• **Records for the task**:
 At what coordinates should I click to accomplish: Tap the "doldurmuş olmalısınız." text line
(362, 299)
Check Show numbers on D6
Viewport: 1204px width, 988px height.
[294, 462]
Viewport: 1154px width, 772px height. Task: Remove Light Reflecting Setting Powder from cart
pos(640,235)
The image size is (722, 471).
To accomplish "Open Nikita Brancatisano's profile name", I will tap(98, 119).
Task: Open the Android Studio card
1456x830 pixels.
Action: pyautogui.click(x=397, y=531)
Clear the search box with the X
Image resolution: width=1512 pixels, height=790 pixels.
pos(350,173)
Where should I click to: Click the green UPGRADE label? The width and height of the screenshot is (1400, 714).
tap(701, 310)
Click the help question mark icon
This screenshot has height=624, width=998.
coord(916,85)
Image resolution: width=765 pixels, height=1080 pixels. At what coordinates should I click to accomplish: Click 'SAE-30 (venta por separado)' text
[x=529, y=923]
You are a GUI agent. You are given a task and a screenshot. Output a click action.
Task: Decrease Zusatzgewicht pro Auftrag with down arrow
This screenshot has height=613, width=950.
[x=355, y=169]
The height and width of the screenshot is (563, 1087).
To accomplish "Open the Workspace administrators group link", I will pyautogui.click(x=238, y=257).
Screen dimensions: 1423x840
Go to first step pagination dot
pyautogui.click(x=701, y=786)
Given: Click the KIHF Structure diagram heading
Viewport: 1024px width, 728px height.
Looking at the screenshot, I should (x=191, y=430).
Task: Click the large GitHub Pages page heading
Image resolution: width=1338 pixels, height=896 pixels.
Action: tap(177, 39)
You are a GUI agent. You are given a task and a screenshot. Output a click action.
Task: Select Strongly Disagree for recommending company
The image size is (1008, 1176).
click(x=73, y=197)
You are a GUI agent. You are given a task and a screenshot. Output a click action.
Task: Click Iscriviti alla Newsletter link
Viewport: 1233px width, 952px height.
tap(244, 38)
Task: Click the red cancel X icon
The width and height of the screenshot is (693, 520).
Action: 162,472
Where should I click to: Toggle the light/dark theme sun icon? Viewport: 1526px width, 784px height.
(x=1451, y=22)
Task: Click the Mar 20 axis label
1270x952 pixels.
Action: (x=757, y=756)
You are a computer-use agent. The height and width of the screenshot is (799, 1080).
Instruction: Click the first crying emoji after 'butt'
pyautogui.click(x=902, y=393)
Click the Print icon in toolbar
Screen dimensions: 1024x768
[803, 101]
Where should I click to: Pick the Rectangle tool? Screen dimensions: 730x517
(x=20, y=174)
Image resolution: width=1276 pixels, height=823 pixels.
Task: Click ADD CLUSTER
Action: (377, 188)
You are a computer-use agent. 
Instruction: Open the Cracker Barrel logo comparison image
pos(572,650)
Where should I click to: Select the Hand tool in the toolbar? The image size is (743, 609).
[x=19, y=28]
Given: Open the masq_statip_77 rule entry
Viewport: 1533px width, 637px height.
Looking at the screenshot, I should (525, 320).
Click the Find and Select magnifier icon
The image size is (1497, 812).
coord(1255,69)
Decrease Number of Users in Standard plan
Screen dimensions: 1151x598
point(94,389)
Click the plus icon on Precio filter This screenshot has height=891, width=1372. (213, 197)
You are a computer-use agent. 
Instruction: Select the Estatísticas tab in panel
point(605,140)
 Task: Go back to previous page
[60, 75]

• **Requirement**: Copy every row above exactly, from the row containing "Viewport: 1154px width, 772px" down to the row containing "click(x=73, y=197)", including both of those rows.

• **Result**:
Viewport: 1154px width, 772px height. Task: Remove Light Reflecting Setting Powder from cart
pos(640,235)
The image size is (722, 471).
To accomplish "Open Nikita Brancatisano's profile name", I will tap(98, 119).
Task: Open the Android Studio card
1456x830 pixels.
Action: pyautogui.click(x=397, y=531)
Clear the search box with the X
Image resolution: width=1512 pixels, height=790 pixels.
pos(350,173)
Where should I click to: Click the green UPGRADE label? The width and height of the screenshot is (1400, 714).
tap(701, 310)
Click the help question mark icon
This screenshot has height=624, width=998.
coord(916,85)
Image resolution: width=765 pixels, height=1080 pixels. At what coordinates should I click to accomplish: Click 'SAE-30 (venta por separado)' text
[x=529, y=923]
You are a GUI agent. You are given a task and a screenshot. Output a click action.
Task: Decrease Zusatzgewicht pro Auftrag with down arrow
This screenshot has height=613, width=950.
[x=355, y=169]
The height and width of the screenshot is (563, 1087).
To accomplish "Open the Workspace administrators group link", I will pyautogui.click(x=238, y=257).
Screen dimensions: 1423x840
Go to first step pagination dot
pyautogui.click(x=701, y=786)
Given: Click the KIHF Structure diagram heading
Viewport: 1024px width, 728px height.
Looking at the screenshot, I should (x=191, y=430).
Task: Click the large GitHub Pages page heading
Image resolution: width=1338 pixels, height=896 pixels.
Action: tap(177, 39)
You are a GUI agent. You are given a task and a screenshot. Output a click action.
Task: Select Strongly Disagree for recommending company
The image size is (1008, 1176).
click(x=73, y=197)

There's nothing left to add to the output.